A total of 8,557 people attended the two sessions. Houston was the only squad to win both of its matches, but Dallas, with 21 points, was crowned champions because of the unusual point awarding system. The Hurricane were runners-up in the invitational with 20 points. San Diego finished in third position with 13 points, while winless Los Angeles was last with zero points. The tournament's MVPs was Mark Lindsay who had scored five goals in one match for Houston.
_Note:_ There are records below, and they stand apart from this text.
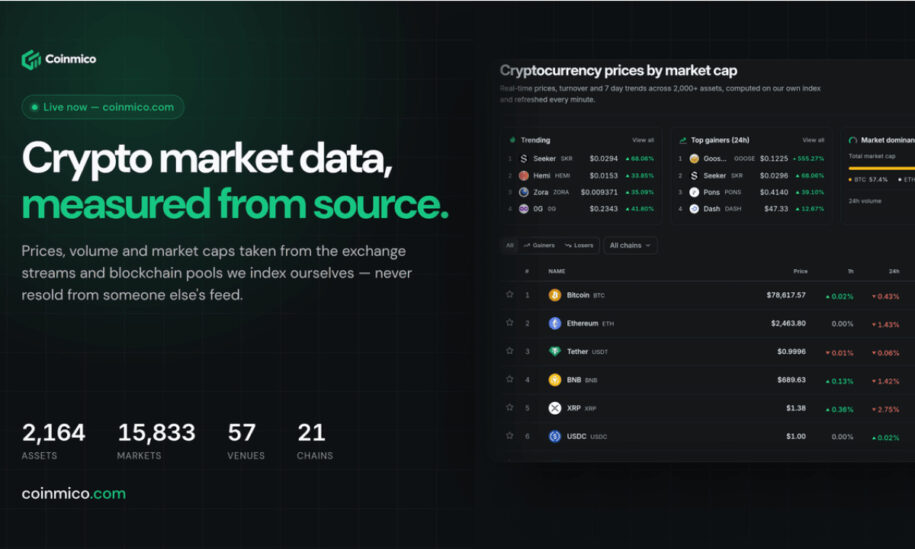Sort the table by the Price column
This screenshot has height=549, width=915.
pyautogui.click(x=800, y=271)
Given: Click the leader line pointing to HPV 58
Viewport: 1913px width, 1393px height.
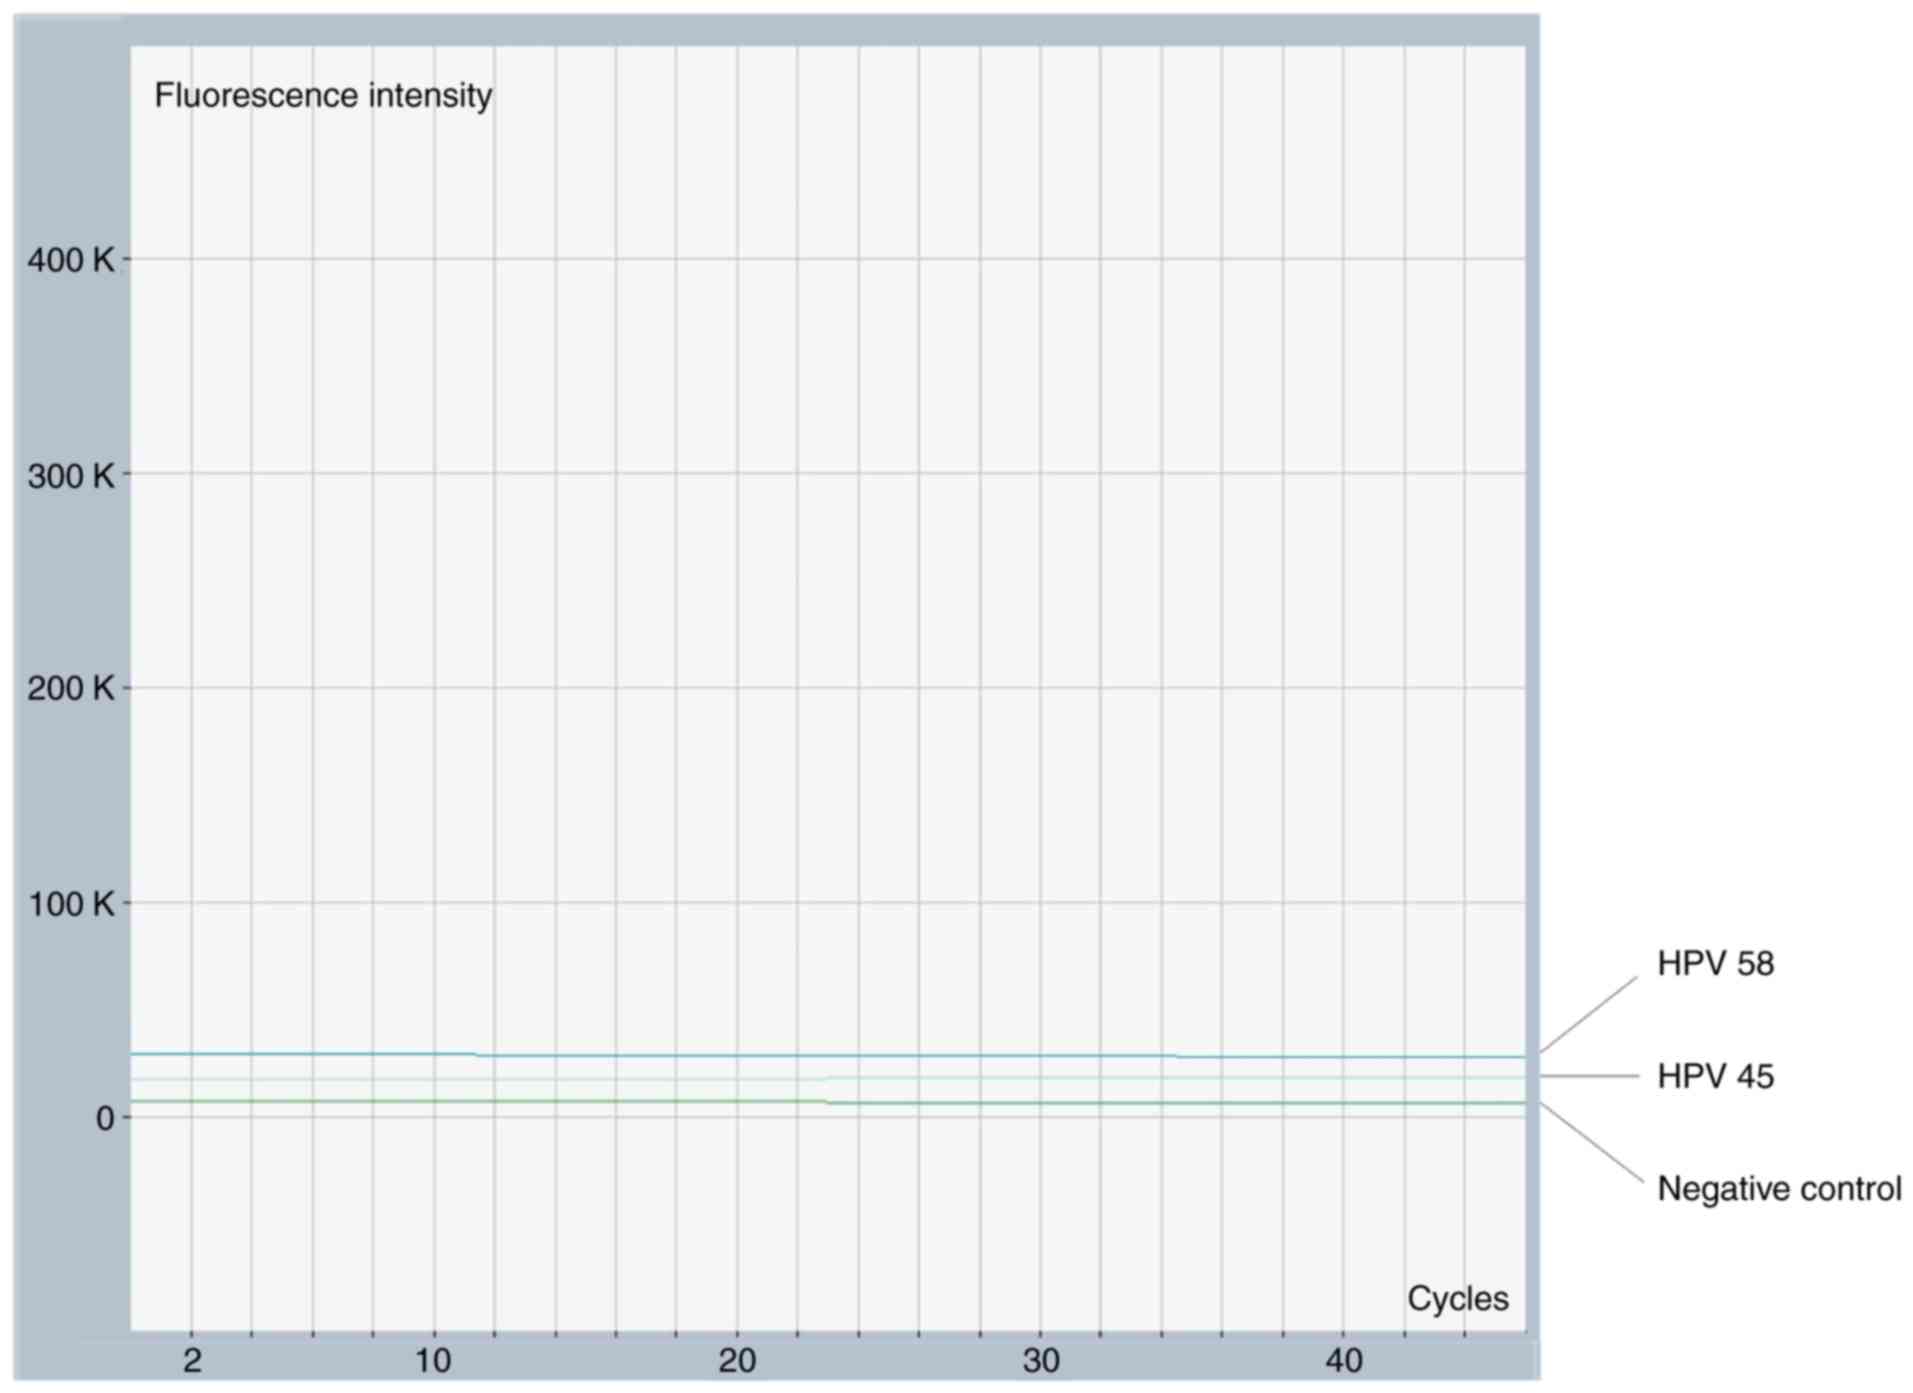Looking at the screenshot, I should [x=1588, y=1015].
San Diego forward Peter Anderson and Dallas’ Kai Haaskivi led the tournament with 6 goals apiece.

==Map of clubs==

===Sessions===
Session 1: Tuesday, March 14, 1978
| 7:00 PM CST | Dallas Tornado | 18–7 | Los Angeles Aztecs | Attendance: 3,930 |
| 9:00 PM CST | Houston Hurricane | 10–5 | San Diego Sockers | |
----
Session 2: Wednesday, March 15, 1978
| 7:00 PM CST | Houston Hurricane | 4–3 | Los Angeles Aztecs | Attendance: 4,620 |
| 9:00 PM CST | San Diego Sockers | 10–6 | Dallas Tornado | |

===Match reports===
====Session 1====
March 14, 1978
Dallas Tornado 18-7 Los Angeles Aztecs
  Dallas Tornado: Haaskivi, Rote, Garcia, Kewley, Bourne
  Los Angeles Aztecs: Best
March 14, 1978
Houston Hurricane 10-5 San Diego Sockers
  Houston Hurricane: Lindsay, Jump, Orhan, Russell
  San Diego Sockers: Anderson, Wark, Veee, Lindsay

====Session 2====
March 15, 1978
Houston Hurricane 4-3 Los Angeles Aztecs
  Houston Hurricane: Anderson, O'Sullivan, Megaloudis, Megaloudis
  Los Angeles Aztecs: Best, Sühnholz, Mifflin
March 15, 1978
San Diego Sockers 10-6 Dallas Tornado
  San Diego Sockers: Anderson, Veee, Bachner, Milone, Wark, Harsányi
  Dallas Tornado: Garcia, Kewley, Haaskivi, Ryan

==Final standings==
G = Games, W = Wins, L = Losses, GF = Goals For, GA = Goals Against, GD = Goal Differential, PTS = *Point System

1978 Schlitz Professional Indoor Soccer Tournament
| Team | G | W | L | GF | GA | GD | PTS | Position |
| Dallas Tornado | 2 | 1 | 1 | 24 | 17 | +7 | 21 | 1st place (champions) |
| Houston Hurricane | 2 | 2 | 0 | 14 | 8 | +6 | 20 | 2nd place (runners-up) |
| San Diego Sockers | 2 | 1 | 1 | 15 | 16 | –1 | 13 | 3rd place |
| Los Angeles Aztecs | 2 | 0 | 2 | 10 | 22 | –12 | 0 | 4th place |

- 3 points for a win, 0 points for a loss, 1 bonus point for each goal scored in a victory
==Statistical leaders==
===Scoring===

| Leading scorers | Team | Goals* |
|---|---|---|
| ENG Peter Anderson | San Diego | 6 |
| FIN Kai Haaskivi | Dallas | 6 |
| ENG Mark Lindsay | Houston | 5 |
| MEX Freddie Garcia | Dallas | 5 |
| USA Juli Veee | San Diego | 3 |
| USA Kyle Rote Jr. | Dallas | 3 |
| NIR George Best | Los Angeles | 3 |
| ENG Kevin Kewley | Dallas | 3 |

==Tournament awards==
- Most Valuable Player: ENG Mark Lindsay (Houston)
==Non-tournament matches==
There were many other NASL indoor matches played that winter, including the four-team 1978 NASL Skelly Indoor Invitational in which Houston also participated. Indeed, the Tampa Bay Rowdies scheduled nine games against various teams including Washington, Tulsa, Minnesota, and Rochester. At that time clubs were allowed to do their own scheduling because a fully sanctioned indoor season would not come to be in the NASL until November 1979. Although it never materialized, there was talk of the league awarding the "NASL Cup" for the best team among those that played indoor in early 1978. Ultimately only a handful of NASL squads played more than three times. Meanwhile competition arrived from another league later that same year, as on December 22, 1978 the Major Indoor Soccer League was launched.